Comment by Riaz Haq on November 24, 2021 at 8:04am

"Pakistan’s ..demonstrated access to external financing...offset rising external risks from a widening current-account deficit..reforms...could create positive momentum for the sovereign’s ‘B-’ rating, which we affirmed in May 2021 with a Stable Outlook"
https://www.fitchratings.com/research/sovereigns/reforms-financial-...

Fitch Ratings-Hong Kong-24 November 2021: Fitch Ratings believes Pakistan’s recent policy adjustments and demonstrated access to external financing, as well as its commitment to a market-determined exchange rate, offset rising external risks from a widening current-account deficit. Ongoing reforms, if sustained, could create positive momentum for the sovereign’s ‘B-’ rating, which we affirmed in May 2021 with a Stable Outlook.

Increases in global energy prices and a strong domestic recovery from the initial Covid-19 pandemic shock have put additional strains on Pakistan’s external position. The current-account deficit in the fiscal year to June 2022 is set to be wider than our previous forecast of 2.2%. The State Bank of Pakistan (SBP) on 19 November 2021 raised its policy rate by a significant 150bp to 8.75%, pointing to rising risks related to the balance of payments and inflation.

We think external liquidity pressures should be manageable in the near term, despite the wider current-account deficit, given Pakistan’s adequate foreign-exchange reserves and success in accessing financing.

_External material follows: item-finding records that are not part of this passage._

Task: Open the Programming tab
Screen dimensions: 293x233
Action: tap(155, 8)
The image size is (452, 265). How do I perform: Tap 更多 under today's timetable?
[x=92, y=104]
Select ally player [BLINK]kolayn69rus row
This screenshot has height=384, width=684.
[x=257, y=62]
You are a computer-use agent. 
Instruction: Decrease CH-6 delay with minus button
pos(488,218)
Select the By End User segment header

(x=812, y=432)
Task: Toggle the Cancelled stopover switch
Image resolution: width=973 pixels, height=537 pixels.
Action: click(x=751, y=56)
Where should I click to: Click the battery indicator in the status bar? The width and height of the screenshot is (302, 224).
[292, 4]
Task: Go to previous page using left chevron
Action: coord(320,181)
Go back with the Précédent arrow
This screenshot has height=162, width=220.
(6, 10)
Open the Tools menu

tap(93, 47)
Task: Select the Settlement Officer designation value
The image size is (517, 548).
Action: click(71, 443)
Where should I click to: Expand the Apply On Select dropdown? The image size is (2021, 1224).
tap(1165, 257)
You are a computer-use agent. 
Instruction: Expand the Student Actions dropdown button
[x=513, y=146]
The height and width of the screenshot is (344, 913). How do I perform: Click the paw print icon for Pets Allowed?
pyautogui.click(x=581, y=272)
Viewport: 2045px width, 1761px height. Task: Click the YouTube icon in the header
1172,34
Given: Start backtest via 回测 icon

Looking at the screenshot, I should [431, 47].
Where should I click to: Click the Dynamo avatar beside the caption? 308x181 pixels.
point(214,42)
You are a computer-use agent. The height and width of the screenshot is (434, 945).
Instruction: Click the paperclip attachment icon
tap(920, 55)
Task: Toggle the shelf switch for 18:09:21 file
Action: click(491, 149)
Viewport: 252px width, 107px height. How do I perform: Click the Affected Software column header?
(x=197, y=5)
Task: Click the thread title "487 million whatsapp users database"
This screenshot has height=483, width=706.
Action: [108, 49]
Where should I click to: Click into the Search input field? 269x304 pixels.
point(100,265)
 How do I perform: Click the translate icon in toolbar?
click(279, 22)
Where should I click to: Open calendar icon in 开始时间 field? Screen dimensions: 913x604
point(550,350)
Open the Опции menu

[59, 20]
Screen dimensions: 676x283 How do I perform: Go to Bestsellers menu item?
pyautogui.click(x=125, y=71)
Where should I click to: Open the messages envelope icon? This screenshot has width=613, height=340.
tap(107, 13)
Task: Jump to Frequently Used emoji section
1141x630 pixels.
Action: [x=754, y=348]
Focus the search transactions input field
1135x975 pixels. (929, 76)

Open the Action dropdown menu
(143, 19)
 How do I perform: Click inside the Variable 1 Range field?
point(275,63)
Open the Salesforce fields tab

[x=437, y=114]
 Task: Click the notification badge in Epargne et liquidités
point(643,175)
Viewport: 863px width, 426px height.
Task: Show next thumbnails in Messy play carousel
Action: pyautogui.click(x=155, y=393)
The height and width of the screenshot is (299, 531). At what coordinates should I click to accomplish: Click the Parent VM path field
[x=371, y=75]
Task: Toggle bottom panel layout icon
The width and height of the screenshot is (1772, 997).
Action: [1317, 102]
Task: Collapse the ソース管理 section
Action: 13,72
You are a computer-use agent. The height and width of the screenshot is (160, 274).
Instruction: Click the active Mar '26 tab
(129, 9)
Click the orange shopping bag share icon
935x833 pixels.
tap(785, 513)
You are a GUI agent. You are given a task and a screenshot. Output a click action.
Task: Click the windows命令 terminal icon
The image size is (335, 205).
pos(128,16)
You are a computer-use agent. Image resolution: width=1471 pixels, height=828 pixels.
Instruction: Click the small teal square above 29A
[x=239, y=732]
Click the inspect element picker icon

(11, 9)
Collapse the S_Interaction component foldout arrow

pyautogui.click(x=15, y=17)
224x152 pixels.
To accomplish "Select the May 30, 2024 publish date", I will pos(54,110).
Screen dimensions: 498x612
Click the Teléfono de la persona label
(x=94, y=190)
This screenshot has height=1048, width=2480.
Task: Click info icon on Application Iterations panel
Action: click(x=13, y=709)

Official reserve assets nearly doubled to USD24.1 billion by end-September 2021 from USD12.6 billion two years ago. However, liquid foreign-exchange reserves have dropped since mid-September, which we believe may partly reflect debt repayment.

Pakistan’s near-term financing efforts have been supported by Saudi Arabia, which plans to place USD3 billion on deposit with the SBP and provide an additional USD1.2 billion oil-financing facility under a one-year support package. Its foreign reserves also received a USD2.8 billion boost in August from the IMF’s one-off global allocation of Special Drawing Rights.

Funding from these sources followed Pakistan’s successful international debt issuance through a USD2.5 billion bond in March 2021 and a follow-on USD1 billion bond as part of its global medium-term note programme. Pakistan aims to tap debt markets more regularly through the scheme, which could reduce the costs of coming to market. The authorities also plan new sukuk issuance in 2021.